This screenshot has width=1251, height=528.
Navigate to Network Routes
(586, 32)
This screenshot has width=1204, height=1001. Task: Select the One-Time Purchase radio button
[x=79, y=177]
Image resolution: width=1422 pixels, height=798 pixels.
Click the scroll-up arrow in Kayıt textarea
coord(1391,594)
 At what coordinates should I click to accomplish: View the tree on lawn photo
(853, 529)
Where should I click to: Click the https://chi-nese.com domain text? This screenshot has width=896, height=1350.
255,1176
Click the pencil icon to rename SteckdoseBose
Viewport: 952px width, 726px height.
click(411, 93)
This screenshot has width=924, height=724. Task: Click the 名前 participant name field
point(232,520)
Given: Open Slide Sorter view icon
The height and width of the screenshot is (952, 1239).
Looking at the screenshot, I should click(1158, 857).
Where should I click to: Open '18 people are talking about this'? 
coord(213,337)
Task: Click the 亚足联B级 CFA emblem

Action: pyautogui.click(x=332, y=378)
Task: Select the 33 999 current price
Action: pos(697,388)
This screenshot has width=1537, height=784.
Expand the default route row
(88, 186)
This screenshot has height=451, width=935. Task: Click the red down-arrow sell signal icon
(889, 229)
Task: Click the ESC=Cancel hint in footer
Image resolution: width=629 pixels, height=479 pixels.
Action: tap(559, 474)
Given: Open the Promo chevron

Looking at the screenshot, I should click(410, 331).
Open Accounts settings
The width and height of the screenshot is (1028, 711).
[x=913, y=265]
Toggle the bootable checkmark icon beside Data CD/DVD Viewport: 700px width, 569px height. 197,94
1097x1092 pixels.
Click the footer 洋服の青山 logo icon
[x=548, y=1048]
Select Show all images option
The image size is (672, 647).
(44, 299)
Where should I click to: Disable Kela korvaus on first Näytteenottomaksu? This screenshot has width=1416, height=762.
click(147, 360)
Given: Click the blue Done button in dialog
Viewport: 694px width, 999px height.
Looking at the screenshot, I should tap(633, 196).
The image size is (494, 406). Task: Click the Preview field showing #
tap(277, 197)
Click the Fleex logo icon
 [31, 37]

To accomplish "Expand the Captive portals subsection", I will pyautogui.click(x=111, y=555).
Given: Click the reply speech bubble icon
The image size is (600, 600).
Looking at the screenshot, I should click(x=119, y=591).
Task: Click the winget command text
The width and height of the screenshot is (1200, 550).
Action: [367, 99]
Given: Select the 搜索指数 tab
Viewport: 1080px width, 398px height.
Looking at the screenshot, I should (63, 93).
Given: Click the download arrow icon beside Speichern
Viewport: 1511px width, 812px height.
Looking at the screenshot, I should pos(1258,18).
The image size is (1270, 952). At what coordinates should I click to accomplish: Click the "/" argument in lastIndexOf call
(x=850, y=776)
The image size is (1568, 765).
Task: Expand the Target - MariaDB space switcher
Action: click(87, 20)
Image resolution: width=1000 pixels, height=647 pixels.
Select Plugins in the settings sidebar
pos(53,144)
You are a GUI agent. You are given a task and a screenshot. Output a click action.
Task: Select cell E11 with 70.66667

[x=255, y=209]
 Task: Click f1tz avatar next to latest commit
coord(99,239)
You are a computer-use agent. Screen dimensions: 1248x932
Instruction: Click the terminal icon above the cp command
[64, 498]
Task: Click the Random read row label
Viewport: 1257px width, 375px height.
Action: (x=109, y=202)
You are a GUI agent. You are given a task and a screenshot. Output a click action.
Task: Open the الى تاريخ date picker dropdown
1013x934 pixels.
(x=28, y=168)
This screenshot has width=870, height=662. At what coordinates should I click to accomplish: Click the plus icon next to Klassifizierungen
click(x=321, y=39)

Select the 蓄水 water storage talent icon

_ _ _ _ _ _ _

(Work to complete):
Look above for the line containing "The image size is (600, 600).", then please write out that line and each one after it through the end, exactly, with nothing else.

(Answer for the task):
The image size is (600, 600).
Looking at the screenshot, I should click(x=119, y=591).
Task: Click the winget command text
The width and height of the screenshot is (1200, 550).
Action: [367, 99]
Given: Select the 搜索指数 tab
Viewport: 1080px width, 398px height.
Looking at the screenshot, I should (63, 93).
Given: Click the download arrow icon beside Speichern
Viewport: 1511px width, 812px height.
Looking at the screenshot, I should pos(1258,18).
The image size is (1270, 952). At what coordinates should I click to accomplish: Click the "/" argument in lastIndexOf call
(x=850, y=776)
The image size is (1568, 765).
Task: Expand the Target - MariaDB space switcher
Action: click(87, 20)
Image resolution: width=1000 pixels, height=647 pixels.
Select Plugins in the settings sidebar
pos(53,144)
You are a GUI agent. You are given a task and a screenshot. Output a click action.
Task: Select cell E11 with 70.66667

[x=255, y=209]
 Task: Click f1tz avatar next to latest commit
coord(99,239)
You are a computer-use agent. Screen dimensions: 1248x932
Instruction: Click the terminal icon above the cp command
[64, 498]
Task: Click the Random read row label
Viewport: 1257px width, 375px height.
Action: (x=109, y=202)
You are a GUI agent. You are given a task and a screenshot. Output a click action.
Task: Open the الى تاريخ date picker dropdown
1013x934 pixels.
(x=28, y=168)
This screenshot has width=870, height=662. At what coordinates should I click to accomplish: Click the plus icon next to Klassifizierungen
click(x=321, y=39)

Select the 蓄水 water storage talent icon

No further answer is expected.